# Activity:
Only the final stretch of lines is needed: output exactly the line containing "Instruction: Select the" and all lines following it in the listing below.
--- START ---
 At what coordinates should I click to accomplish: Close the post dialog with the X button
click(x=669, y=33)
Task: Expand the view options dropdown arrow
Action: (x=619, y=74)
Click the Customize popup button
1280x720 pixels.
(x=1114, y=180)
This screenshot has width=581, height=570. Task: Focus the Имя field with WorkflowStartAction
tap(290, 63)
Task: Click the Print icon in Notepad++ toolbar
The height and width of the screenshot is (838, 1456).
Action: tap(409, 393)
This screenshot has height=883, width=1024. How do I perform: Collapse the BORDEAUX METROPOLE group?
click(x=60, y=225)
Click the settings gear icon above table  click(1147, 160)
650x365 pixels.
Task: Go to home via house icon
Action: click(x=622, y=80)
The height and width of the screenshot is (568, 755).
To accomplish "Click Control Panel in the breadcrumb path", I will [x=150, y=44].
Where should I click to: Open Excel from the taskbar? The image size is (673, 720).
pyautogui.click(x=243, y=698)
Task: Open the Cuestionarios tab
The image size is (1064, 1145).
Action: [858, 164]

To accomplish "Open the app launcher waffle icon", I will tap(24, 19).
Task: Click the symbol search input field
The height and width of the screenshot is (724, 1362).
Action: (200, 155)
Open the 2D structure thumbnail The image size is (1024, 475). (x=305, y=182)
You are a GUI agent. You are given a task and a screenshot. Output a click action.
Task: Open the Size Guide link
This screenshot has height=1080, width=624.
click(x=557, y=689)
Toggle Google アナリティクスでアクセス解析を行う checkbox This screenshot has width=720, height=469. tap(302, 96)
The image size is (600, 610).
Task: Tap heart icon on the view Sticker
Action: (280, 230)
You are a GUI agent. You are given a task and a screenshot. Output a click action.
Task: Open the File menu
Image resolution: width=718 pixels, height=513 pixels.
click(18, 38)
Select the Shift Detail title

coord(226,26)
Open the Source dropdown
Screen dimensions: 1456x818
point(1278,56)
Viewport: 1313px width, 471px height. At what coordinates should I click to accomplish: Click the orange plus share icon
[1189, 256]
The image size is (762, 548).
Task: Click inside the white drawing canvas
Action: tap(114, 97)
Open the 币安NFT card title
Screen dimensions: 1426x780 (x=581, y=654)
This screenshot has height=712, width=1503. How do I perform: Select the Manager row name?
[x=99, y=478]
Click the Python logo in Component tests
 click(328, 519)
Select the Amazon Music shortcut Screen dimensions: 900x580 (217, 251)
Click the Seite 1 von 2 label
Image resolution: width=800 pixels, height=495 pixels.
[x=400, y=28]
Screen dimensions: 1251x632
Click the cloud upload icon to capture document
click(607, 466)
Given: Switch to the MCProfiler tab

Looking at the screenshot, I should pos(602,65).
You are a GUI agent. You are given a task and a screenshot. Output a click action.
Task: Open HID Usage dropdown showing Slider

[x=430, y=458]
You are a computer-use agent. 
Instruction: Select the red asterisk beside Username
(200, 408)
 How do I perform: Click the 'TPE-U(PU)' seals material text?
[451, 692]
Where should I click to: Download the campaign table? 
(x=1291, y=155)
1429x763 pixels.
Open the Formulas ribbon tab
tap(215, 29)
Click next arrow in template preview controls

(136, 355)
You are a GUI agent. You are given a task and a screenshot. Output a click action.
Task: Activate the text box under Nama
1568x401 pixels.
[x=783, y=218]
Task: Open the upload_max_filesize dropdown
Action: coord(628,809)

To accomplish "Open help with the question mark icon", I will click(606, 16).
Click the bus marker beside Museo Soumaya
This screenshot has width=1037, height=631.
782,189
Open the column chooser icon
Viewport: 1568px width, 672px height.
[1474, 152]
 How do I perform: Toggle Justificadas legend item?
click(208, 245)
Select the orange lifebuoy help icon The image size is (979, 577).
--- END ---
# Problem solution:
Instruction: Select the red asterisk beside Username
(200, 408)
 How do I perform: Click the 'TPE-U(PU)' seals material text?
[451, 692]
Where should I click to: Download the campaign table? 
(x=1291, y=155)
1429x763 pixels.
Open the Formulas ribbon tab
tap(215, 29)
Click next arrow in template preview controls

(136, 355)
You are a GUI agent. You are given a task and a screenshot. Output a click action.
Task: Activate the text box under Nama
1568x401 pixels.
[x=783, y=218]
Task: Open the upload_max_filesize dropdown
Action: coord(628,809)

To accomplish "Open help with the question mark icon", I will click(606, 16).
Click the bus marker beside Museo Soumaya
This screenshot has width=1037, height=631.
782,189
Open the column chooser icon
Viewport: 1568px width, 672px height.
[1474, 152]
 How do I perform: Toggle Justificadas legend item?
click(208, 245)
Select the orange lifebuoy help icon The image size is (979, 577).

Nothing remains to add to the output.